» **Try it**: Copy out exactly the lines below that run from the one holding "Click the 我爱古诗词 site logo" to the one holding "Open the Convert", keeping both of those lines and no others.

[Records from a dataset]
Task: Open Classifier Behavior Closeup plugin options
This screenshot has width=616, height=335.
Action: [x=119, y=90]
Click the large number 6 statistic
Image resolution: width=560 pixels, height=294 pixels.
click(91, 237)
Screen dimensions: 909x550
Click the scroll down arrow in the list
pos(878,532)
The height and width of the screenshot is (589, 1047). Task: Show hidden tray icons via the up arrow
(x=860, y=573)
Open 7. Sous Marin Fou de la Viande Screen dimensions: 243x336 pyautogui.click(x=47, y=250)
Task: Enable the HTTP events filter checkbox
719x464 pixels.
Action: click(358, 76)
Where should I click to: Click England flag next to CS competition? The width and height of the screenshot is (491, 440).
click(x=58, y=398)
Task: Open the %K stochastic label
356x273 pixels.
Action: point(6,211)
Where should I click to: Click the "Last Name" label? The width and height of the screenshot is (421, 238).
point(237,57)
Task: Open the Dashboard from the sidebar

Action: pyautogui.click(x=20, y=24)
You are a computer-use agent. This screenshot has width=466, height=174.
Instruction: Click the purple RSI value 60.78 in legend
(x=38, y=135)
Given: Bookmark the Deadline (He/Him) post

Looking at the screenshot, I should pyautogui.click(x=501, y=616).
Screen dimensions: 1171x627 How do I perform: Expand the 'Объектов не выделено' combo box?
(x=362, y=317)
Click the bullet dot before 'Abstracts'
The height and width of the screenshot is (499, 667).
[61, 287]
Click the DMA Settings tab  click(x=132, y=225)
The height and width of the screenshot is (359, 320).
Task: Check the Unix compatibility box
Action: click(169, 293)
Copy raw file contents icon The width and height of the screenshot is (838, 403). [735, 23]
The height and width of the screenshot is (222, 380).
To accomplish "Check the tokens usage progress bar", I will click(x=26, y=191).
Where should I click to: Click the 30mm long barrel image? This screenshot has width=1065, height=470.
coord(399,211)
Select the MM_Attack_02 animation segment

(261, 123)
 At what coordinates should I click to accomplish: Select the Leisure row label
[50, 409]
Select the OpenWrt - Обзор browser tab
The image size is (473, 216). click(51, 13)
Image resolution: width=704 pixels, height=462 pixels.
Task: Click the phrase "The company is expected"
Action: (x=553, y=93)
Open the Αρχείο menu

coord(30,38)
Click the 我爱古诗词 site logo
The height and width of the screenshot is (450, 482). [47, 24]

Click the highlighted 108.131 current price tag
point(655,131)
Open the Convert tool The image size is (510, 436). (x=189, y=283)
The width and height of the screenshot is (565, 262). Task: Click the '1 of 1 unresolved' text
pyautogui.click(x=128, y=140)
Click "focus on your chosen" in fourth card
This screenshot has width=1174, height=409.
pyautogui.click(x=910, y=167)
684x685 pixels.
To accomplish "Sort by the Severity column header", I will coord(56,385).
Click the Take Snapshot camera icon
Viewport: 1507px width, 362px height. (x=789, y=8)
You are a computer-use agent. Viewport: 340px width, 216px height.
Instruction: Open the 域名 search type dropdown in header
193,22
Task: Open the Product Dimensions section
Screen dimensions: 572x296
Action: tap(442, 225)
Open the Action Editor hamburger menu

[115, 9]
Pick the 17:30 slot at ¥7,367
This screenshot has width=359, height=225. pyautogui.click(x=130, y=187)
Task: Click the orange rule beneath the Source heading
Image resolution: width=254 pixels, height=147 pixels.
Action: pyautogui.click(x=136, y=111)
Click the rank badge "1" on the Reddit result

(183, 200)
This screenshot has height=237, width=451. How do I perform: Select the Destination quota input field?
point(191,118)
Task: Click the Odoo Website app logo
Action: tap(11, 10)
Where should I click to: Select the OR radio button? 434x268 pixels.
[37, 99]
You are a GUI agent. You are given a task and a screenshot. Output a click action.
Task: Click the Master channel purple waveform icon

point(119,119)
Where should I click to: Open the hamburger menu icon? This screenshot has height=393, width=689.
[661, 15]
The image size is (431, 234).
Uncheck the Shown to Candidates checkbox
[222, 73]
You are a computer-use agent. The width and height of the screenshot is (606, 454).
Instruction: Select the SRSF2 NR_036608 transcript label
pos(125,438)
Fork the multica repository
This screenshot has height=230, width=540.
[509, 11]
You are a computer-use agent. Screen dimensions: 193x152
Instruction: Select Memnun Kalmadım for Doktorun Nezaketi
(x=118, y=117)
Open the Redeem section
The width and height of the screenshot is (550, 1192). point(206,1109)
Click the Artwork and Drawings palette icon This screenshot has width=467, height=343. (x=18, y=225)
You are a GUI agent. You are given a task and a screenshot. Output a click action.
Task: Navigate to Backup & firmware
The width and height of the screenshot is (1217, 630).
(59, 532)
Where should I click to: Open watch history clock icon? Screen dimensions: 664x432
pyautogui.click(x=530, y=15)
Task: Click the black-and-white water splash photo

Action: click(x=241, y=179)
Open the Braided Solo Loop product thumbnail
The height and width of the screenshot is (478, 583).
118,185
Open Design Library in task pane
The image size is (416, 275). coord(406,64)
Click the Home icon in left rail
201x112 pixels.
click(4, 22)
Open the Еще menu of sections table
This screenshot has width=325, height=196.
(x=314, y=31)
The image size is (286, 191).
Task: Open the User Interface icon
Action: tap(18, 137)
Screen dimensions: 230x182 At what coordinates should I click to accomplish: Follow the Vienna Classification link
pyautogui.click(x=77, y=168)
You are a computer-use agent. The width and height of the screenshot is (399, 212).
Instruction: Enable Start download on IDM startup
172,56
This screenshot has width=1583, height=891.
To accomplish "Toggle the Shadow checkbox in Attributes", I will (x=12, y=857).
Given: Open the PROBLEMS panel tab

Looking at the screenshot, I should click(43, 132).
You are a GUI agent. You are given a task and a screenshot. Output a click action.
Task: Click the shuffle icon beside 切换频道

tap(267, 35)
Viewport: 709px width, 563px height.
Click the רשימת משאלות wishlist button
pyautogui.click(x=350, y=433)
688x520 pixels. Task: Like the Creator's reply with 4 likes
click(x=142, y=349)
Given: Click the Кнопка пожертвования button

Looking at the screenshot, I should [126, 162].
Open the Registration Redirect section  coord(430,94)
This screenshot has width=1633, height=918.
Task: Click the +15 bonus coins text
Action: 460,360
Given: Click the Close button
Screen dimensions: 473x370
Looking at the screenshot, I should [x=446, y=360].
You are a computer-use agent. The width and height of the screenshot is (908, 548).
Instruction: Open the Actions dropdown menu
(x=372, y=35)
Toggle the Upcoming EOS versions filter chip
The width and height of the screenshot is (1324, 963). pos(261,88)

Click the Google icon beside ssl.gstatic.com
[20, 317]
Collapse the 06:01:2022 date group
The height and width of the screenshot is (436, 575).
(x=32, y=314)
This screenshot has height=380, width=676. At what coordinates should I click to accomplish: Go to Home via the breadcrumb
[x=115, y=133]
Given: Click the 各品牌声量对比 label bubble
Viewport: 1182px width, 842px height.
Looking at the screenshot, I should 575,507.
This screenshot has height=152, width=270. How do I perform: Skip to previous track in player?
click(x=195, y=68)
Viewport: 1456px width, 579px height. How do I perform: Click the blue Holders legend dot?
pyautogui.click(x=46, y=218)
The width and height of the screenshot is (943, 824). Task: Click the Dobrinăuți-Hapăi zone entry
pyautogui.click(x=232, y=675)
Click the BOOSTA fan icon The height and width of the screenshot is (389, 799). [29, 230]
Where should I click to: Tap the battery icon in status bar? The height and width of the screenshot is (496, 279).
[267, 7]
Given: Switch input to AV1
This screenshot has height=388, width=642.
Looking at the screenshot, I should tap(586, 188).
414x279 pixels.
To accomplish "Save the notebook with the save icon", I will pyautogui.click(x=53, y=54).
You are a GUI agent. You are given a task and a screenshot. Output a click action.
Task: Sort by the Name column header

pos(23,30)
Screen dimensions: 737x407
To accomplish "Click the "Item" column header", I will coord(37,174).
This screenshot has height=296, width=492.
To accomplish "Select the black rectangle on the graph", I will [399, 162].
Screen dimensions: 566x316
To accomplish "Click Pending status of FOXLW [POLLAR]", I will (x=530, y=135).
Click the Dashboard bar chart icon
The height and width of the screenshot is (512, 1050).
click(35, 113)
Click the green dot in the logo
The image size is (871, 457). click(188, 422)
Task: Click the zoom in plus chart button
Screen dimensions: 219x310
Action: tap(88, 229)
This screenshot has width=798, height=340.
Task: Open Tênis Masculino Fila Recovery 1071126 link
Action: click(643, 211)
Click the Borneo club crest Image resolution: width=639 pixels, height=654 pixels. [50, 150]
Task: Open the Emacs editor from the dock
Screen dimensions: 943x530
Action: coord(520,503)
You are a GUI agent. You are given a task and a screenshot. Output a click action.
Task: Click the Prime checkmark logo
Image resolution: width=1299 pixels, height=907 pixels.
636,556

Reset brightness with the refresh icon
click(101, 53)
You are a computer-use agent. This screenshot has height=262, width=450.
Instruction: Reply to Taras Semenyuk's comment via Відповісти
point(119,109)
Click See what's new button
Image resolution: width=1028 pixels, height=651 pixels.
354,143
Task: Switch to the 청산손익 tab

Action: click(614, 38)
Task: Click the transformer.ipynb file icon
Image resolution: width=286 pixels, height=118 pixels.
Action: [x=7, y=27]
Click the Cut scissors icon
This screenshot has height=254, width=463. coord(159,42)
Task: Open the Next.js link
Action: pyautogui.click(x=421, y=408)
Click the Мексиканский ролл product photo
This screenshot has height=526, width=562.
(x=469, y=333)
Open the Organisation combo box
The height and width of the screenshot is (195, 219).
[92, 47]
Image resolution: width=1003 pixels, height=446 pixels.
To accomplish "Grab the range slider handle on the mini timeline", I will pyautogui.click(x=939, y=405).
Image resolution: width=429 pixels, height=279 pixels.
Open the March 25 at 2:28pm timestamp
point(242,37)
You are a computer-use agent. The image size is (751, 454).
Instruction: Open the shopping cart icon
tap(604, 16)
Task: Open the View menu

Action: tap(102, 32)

» **Response to this exercise**:
Click the 我爱古诗词 site logo
The height and width of the screenshot is (450, 482). [47, 24]

Click the highlighted 108.131 current price tag
point(655,131)
Open the Convert tool The image size is (510, 436). (x=189, y=283)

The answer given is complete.